Features of PXC and ZLB
1) PXC essence is a Value tilt while ZLB is a Small Cap and Low Vol tilt. PXC's fundamental strategy relies a lot on a heavier emphasis on out of favour "Value" stocks, while ZLB is accidentally focussed on Smaller Cap stocks (amongst albeit the larger cap end of the TSX) and explicitly selected and weighted by low beta (which more or less corresponds to low volatility and has been found in research to behave the same way). The different essence means that ZLB and PXC will be less correlated with each other (according to's calculator over the past year, the correlation between the two is only 0.43) and provide a diversification benefit. Both ETFs have so far been more correlated with XIU than each other. Looking inside the ETFs, that is not such a surprise. No less than 58 of XIU's 60 holdings are held within PXC, accounting for almost 85% of its assets. In contrast, the overlap in holdings between ZLB and PXC makes up only 20% of PXC's total weight in assets.

Of course when a big crisis hits again, their correlations will rise (see this table from William Coaker for an instructive look at how correlations changed in the USA under the various market environments since 1970), so it is other asset classes / holdings, like real return bonds and cash that will provide the un-correlation, but in the meantime of relative market calm, it is worthwhile benefit.
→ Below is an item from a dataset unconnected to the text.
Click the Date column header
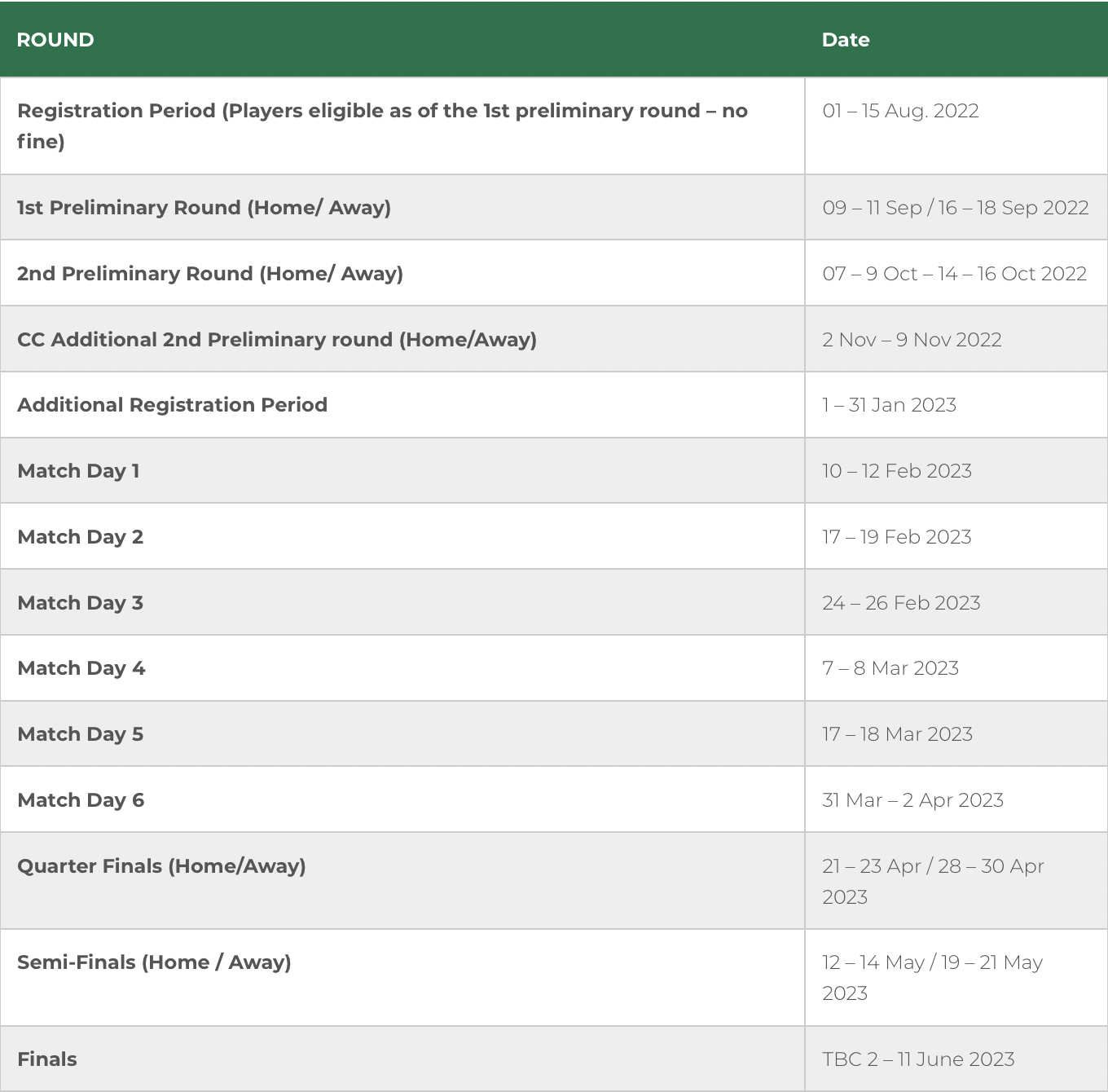845,40
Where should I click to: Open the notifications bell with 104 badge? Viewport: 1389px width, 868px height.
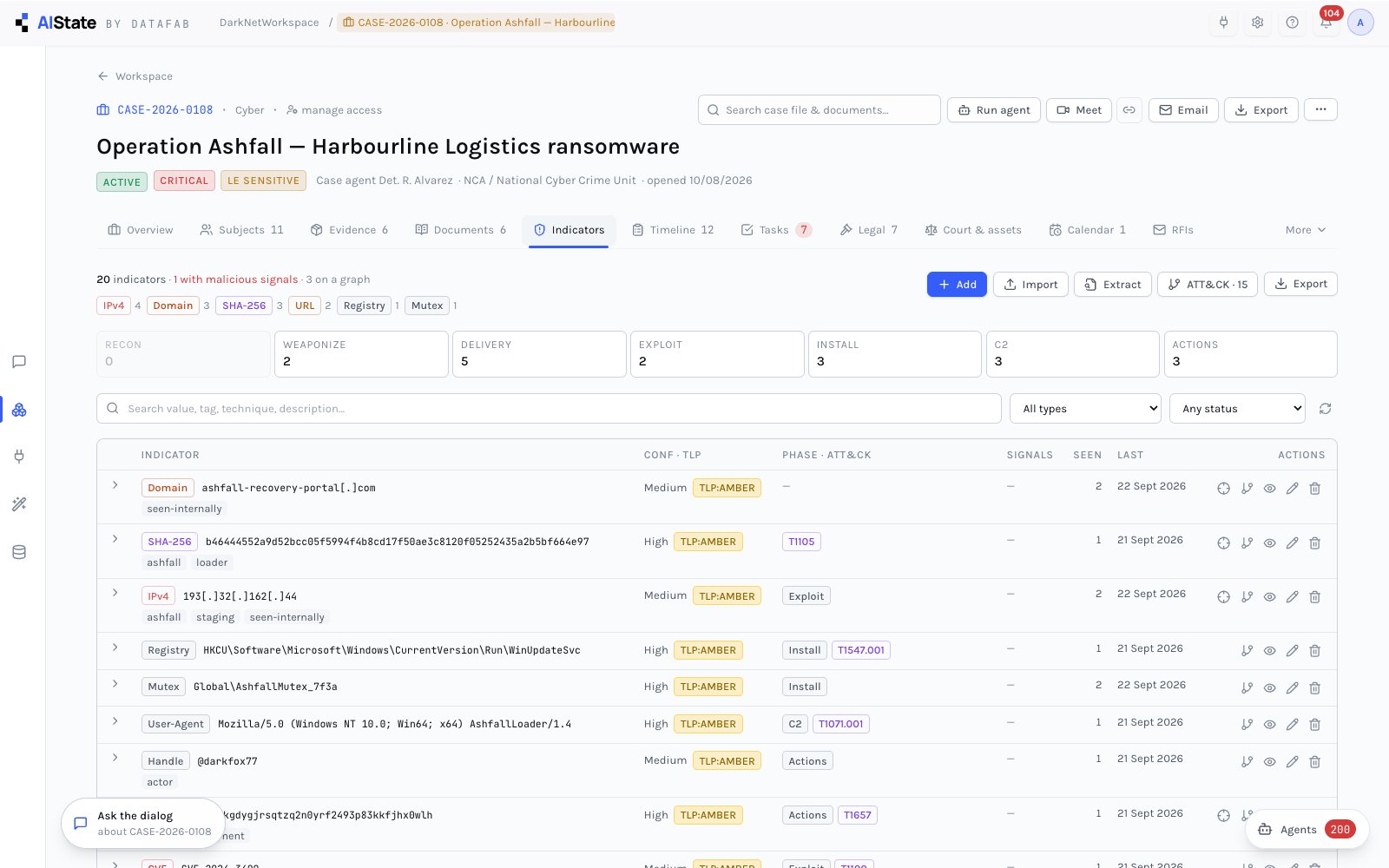click(1326, 23)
There's a bit of a psychological bonus to ZLB and PXC being so different. At times one will follow along XIU better while the other lags, or vice versa. So far, PXC seems to have tracked XIU better than ZLB, which has powered ahead of both, as the chart below shows. To the extent even I cannot resist comparing with the TSX, I can comfort myself that I am not as much different as all that.
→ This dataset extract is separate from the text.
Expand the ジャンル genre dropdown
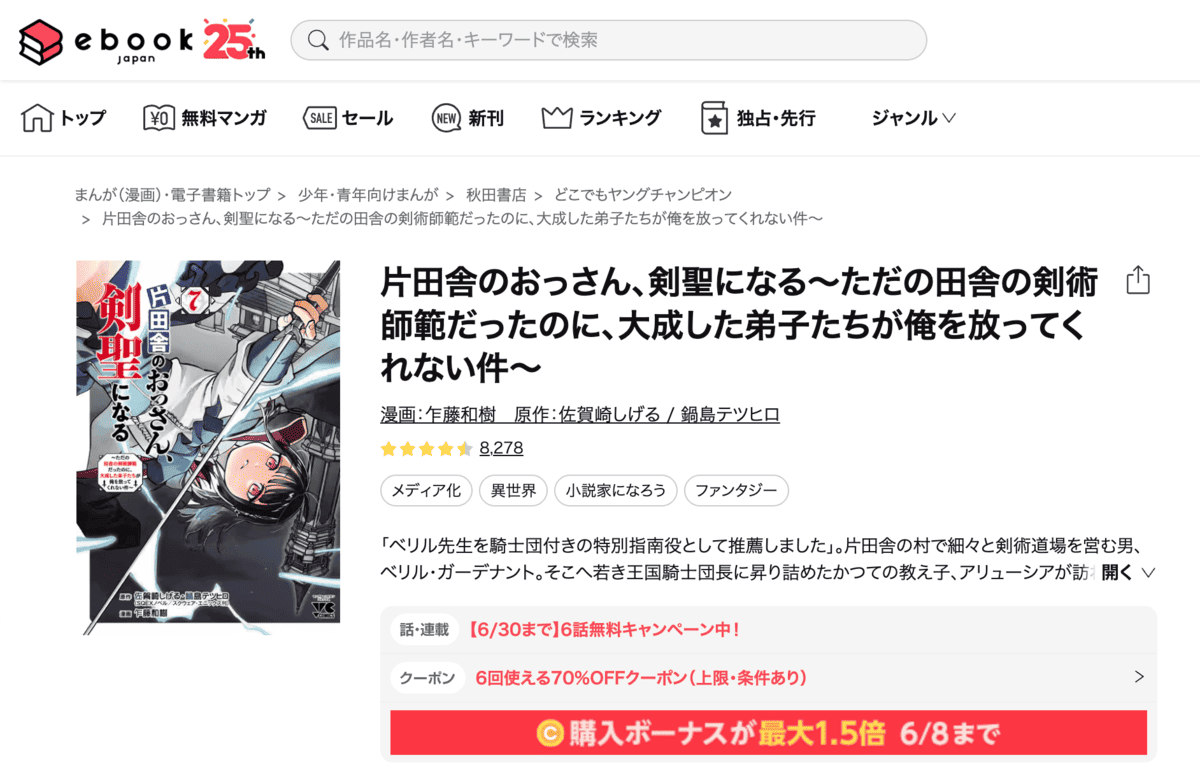This screenshot has width=1200, height=767. point(913,118)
2) ZLB is considerably less volatile. It is no surprise that an ETF whose holdings are selected for low volatility should be less volatile overall. The InvestSpy tool shows that ZLB's past year volatility (standard deviation) of daily prices is only 8.0% vs XIU's 10.2% and PXC's 10.1%. Anything that reduces volatility is especially beneficial for me in the early stages of semi-retirement, where withdrawals at the time of severe downside (historical worst-case figures on this post) can permanently damage a portfolio, the so-called sequence of returns risk. ZLB's maximum downside drawdown should be less than XIU's (as Cass Business School found in table 2 of this paper for this type of fund strategy) though PXC might do worse (table 1 of this paper).
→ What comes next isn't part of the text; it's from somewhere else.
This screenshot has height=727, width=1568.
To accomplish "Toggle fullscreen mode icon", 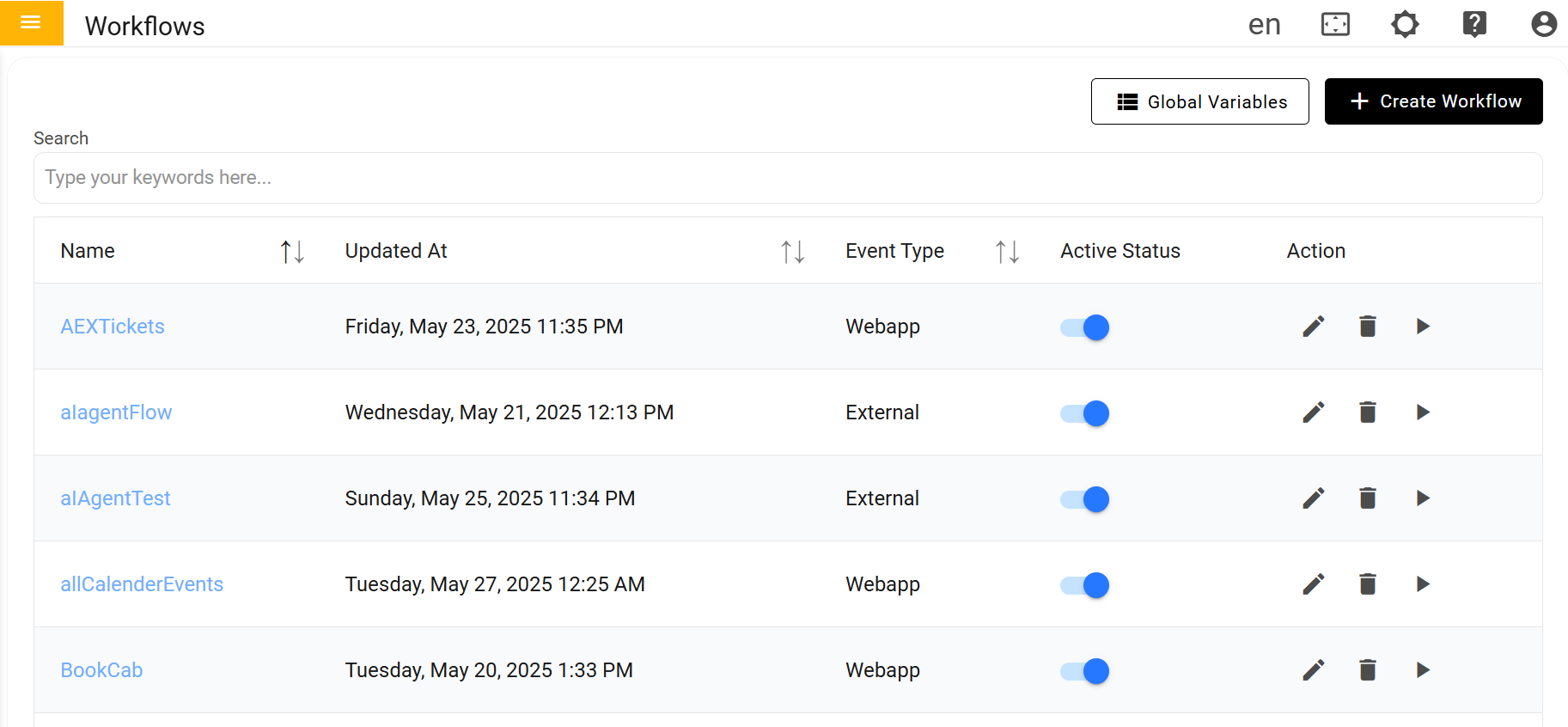I will coord(1335,24).
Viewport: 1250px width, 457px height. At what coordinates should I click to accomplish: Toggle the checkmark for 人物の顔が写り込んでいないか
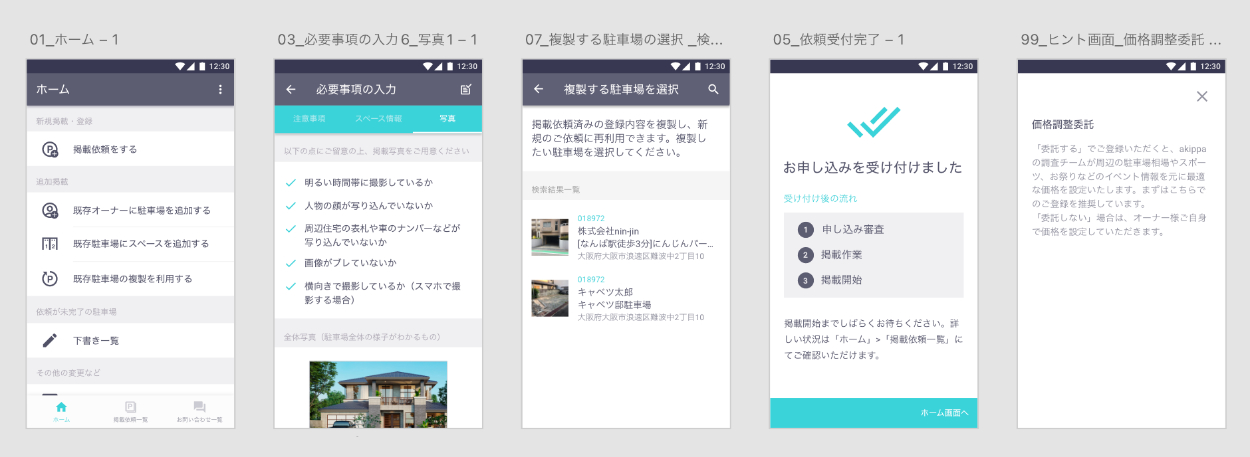pyautogui.click(x=291, y=205)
3) PXC and ZLB inherently and automatically incorporate the Value and Small Cap factor tilts. Most investors beyond the beginning stage recognize the accepted reality of outperformance from Volatility, Value and Small cap factor tilts. It's finance mainstream accepted truth. But there's a practical problem for individual investors wanting to take advantage. Using cap-weight ETFs to tilt and capture such benefits requires buying a multiple funds and figuring how much of each to buy. There's no finance theory about how much of each to hold. I have not seen anything more than arbitrary suggested funds and percentages. Do I buy a separate small cap fund only, or a small cap value fund and large cap value fund and should the allocation be 5% or 10% etc? Multiply that by many countries and geographies (Canada, USA, developed market, emerging market) and pretty soon you have a dog's breakfast of funds that is an increasingly costly nightmare to rebalance. Add in multiple account types (TFSA, RRIF, LRIF, LIRA and taxable) and the brain starts to hurt. I like the practical the convenience of two funds only that cover the field. The fewer ETFs I have to own across my multiple accounts, the better.